Frequently in data science, we have a relationship between X
and y
where (probabilistically) y
increases as X
does.
There is a classical algorithm for solving this problem nonparametrically, specifically Isotonic regression. This simple algorithm is also implemented in sklearn.isotonic. The classic algorithm is based on a piecewise constant approximation - with nodes at every data point - as well as minimizing (possibly weighted) l^2
error.
I'm a heavy user of isotonic regression, but unfortunately the version in sklearn does not meet my needs. Specific failings:
- My data is frequently binary. This means that each
y[i]
is either 0 or 1, but the probability thaty[i]==1
increasers asx[i]
increases. - My data is often noisy with fatter than normal tails, which means that minimizing
l^2
error overweights outliers. - The size of the isotonic model is large -
O(N)
, in fact (withN
the size of the training data). - The curves output by sklearn's isotonic model are piecewise constant with a large number of discontinuities (
O(N)
of them).
This library is an attempt to solve these problems once and for all.
More info on details and motivation is described in a companion blog post.
To fit a curve to real valued data using mean squared error, it's it's pretty straightforward:
from scipy.stats import norm, bernoulli
import numpy as np
N = 10000
x = norm(0,50).rvs(N) - bernoulli(0.25).rvs(N)*50
y = -7+np.sqrt(np.maximum(x, 0)) + norm(0,0.5).rvs(N)

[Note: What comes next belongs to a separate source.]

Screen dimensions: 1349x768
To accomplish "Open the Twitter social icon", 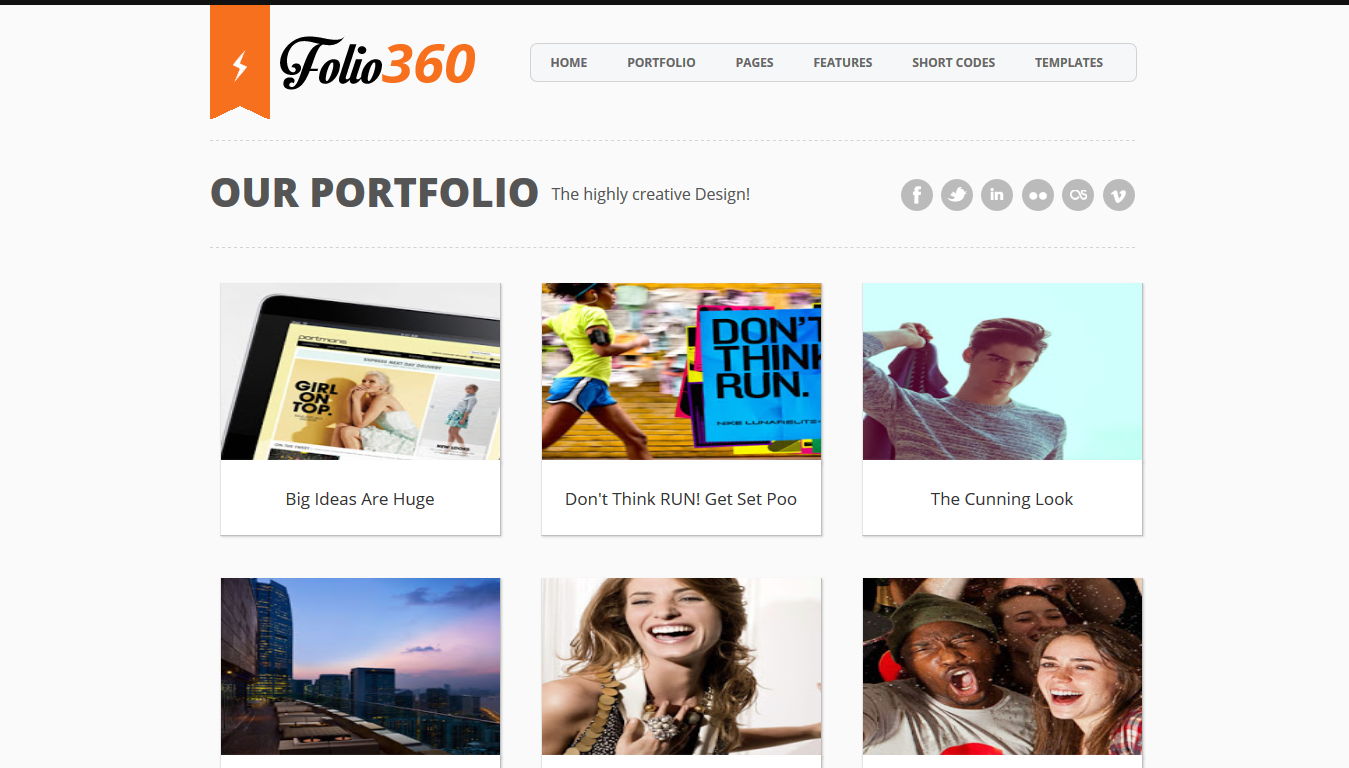I will [957, 195].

from isotonic import LpIsotonicRegression
from isotonic.curves import PiecewiseLinearIsotonicCurve, PiecewiseConstantIsotonicCurve
import pandas as pd
from bokeh.plotting import figure, output_notebook, show
from bokeh.models import Span, LinearAxis, Range1d, ColumnDataSource
output_notebook()
plot = figure(
tools="pan,box_zoom,reset,save,",
y_axis_label="y", title="isotonic",
x_axis_label='x'
)
curve = LpIsotonicRegression(10, increasing=True, curve_algo=PiecewiseLinearIsotonicCurve).fit(x, y)

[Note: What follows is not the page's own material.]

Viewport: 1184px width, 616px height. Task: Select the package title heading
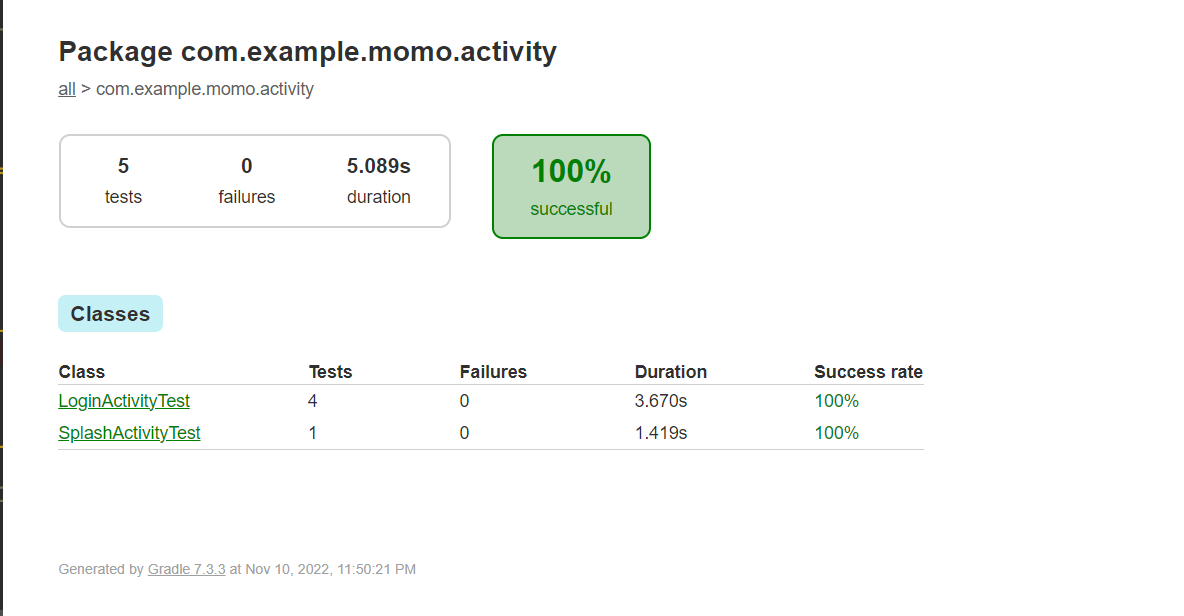(307, 51)
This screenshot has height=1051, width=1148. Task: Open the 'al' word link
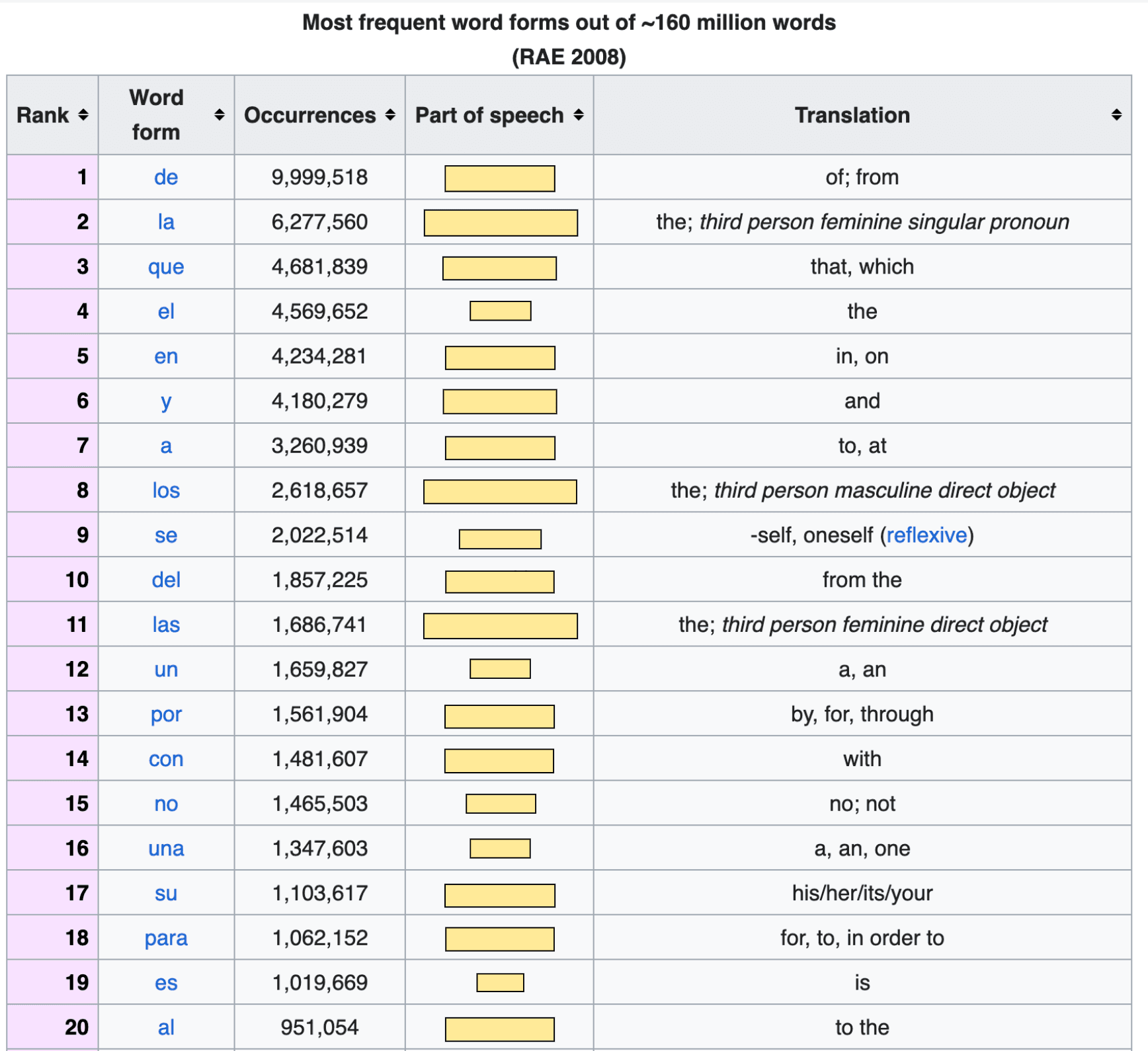[x=166, y=1027]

curve2 = LpIsotonicRegression(10, increasing=True, curve_algo=PiecewiseConstantIsotonicCurve).fit(x, y)
#curve = PiecewiseIsotonicCurve(x_cuts, gamma_of_alpha(result.x))
xx = np.arange(x.min(), x.max(), 0.01)
plot.line(xx, curve.predict_proba(xx), color='red', legend_label='piecewise linear')

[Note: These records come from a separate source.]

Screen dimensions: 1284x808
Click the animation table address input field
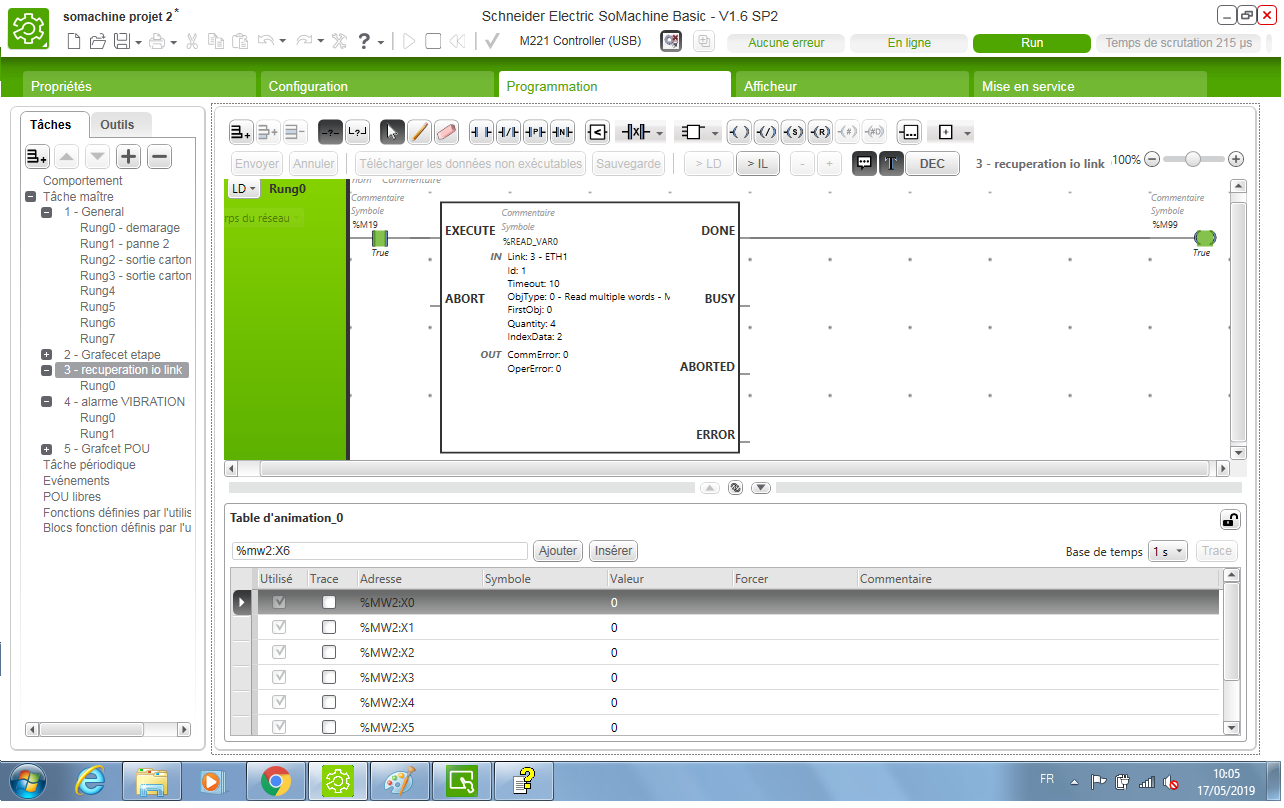pos(378,551)
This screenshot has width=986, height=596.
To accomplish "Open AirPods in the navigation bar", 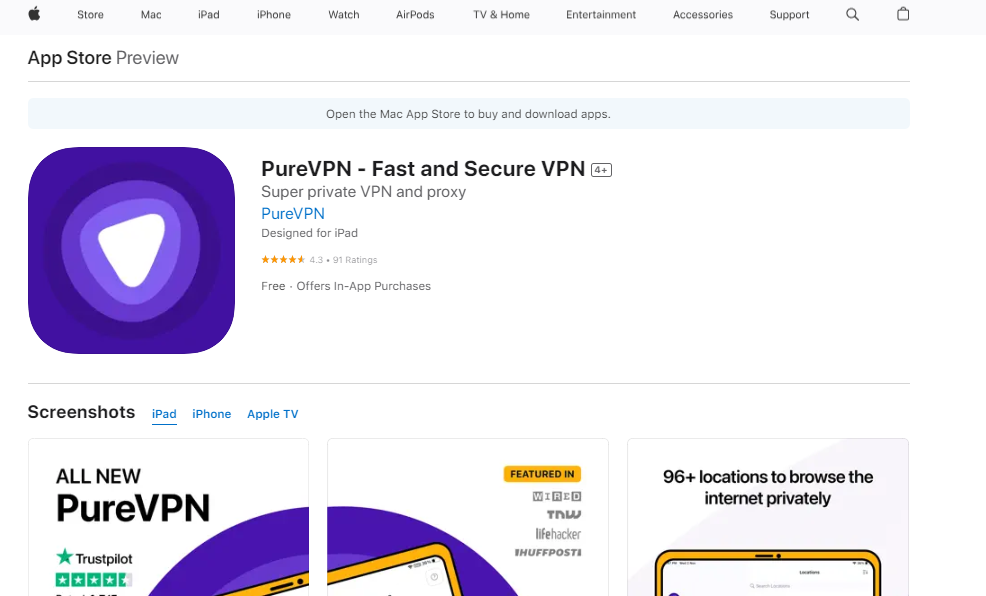I will pyautogui.click(x=415, y=15).
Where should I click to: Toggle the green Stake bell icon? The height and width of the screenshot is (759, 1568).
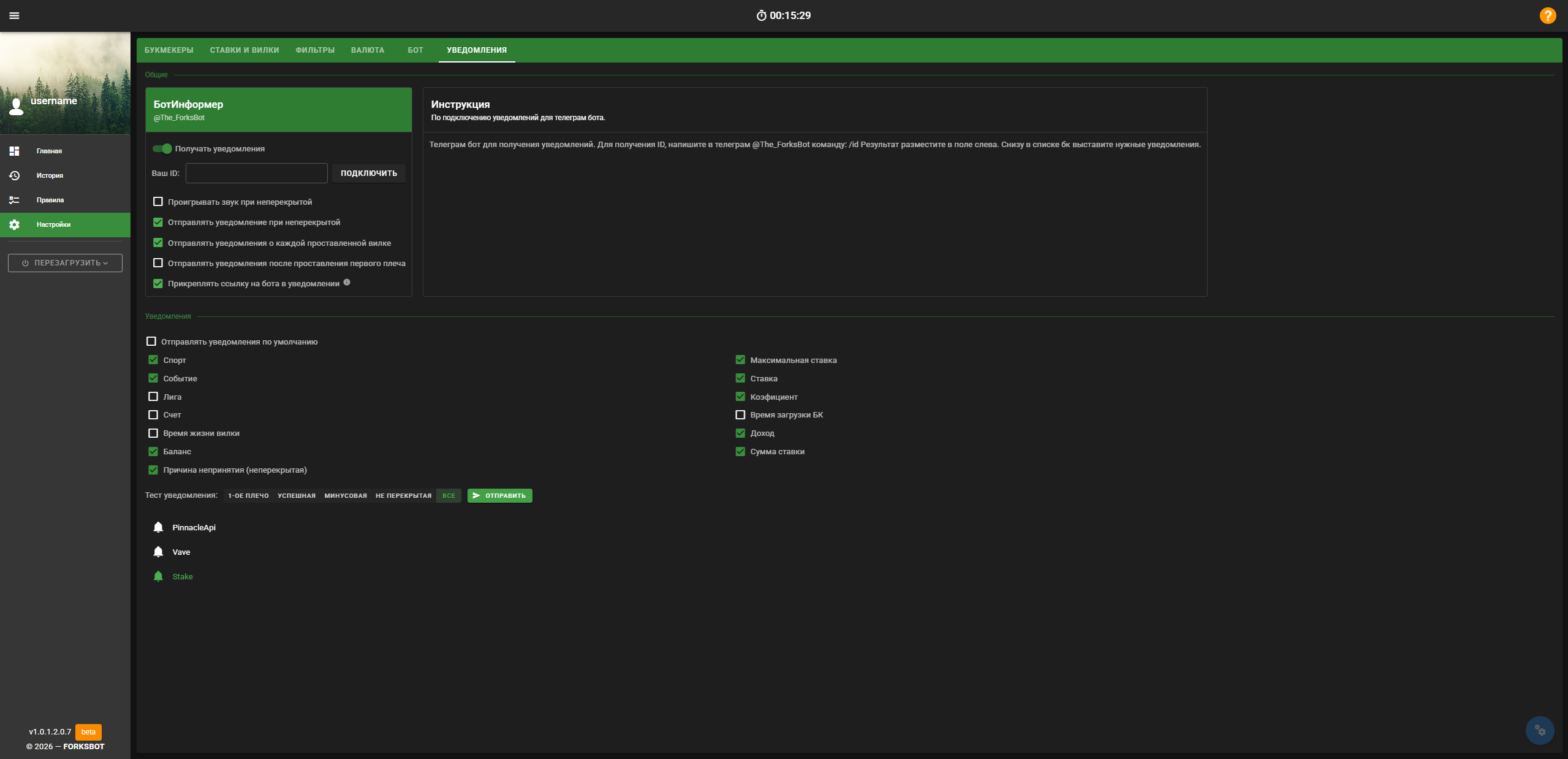pos(158,576)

plot.line(xx, curve2.predict_proba(xx), color='blue', legend_label='piecewise constant')
plot.circle(x, y, color='black', alpha=0.02, legend_label='raw data')
show(plot)
Like most regression methods based on l^2
loss, isotonic regression is sensitive to noise. As the name LpIsotonicRegression
suggests, one can use alternate powers to accomodate greater degrees of noise. Consider the same example as above, but 5% of the samples are corrupted by high intensity Laplacian noise:
y = -7+np.sqrt(np.maximum(x, 0)) + norm(0,0.5).rvs(N) + bernoulli(0.05).rvs(N) * laplace(scale=50).rvs(N)
We can compare the result of LpIsotonicRegression
with different powers. Choosing an norm l^p
for p
nearly 1 yields a fit significantly less sensitive:
curve = LpIsotonicRegression(20, power=2, increasing=True, curve_algo=PiecewiseLinearIsotonicCurve).fit(x, y)
curve2 = LpIsotonicRegression(20, power=1.1, increasing=True, curve_algo=PiecewiseLinearIsotonicCurve).fit(x, y)
In many cases the data I wish to handle is binary, not real valued. That is, every y[i]
is either 0
or 1
. The value I wish to estimate is the probability that y == 1
, given a value of x
.
In isotonic
, this is handled with the BinomialIsotonicRegression
class. This fits a curve to binary data based on a binomial loss function.
from isotonic import BinomialIsotonicRegression
from isotonic.curves import PiecewiseLinearIsotonicCurve, PiecewiseConstantIsotonicCurve
import pandas as pd
from bokeh.plotting import figure, output_notebook, show
from bokeh.models import Span, LinearAxis, Range1d, ColumnDataSource
output_notebook()
plot = figure(
tools="pan,box_zoom,reset,save,",
y_axis_label="y", title="isotonic",
x_axis_label='x'
)
M = 10
x_cuts = np.quantile(x, np.arange(0,1,1/M))
df = pd.DataFrame({'x': x, 'y': y, 'x_c': x_cuts[np.digitize(x, x_cuts)-1]})
grouped = df.groupby('x_c')['y'].mean().reset_index()
plot.circle(grouped['x_c'], grouped['y'], color='green', legend_label='true_frac')
curve = BinomialIsotonicRegression(10, increasing=True, curve_algo=PiecewiseLinearIsotonicCurve).fit(x, y)
curve2 = BinomialIsotonicRegression(10, increasing=True, curve_algo=PiecewiseConstantIsotonicCurve).fit(x, y)
xx = np.arange(x.min(), x.max(), 0.01)
plot.line(xx, curve.predict_proba(xx), color='red', legend_label='piecewise linear')
plot.line(xx, curve2.predict_proba(xx), color='blue', legend_label='piecewise constant')
plot.circle(x, y, color='black', alpha=0.01, legend_label='raw data')
show(plot)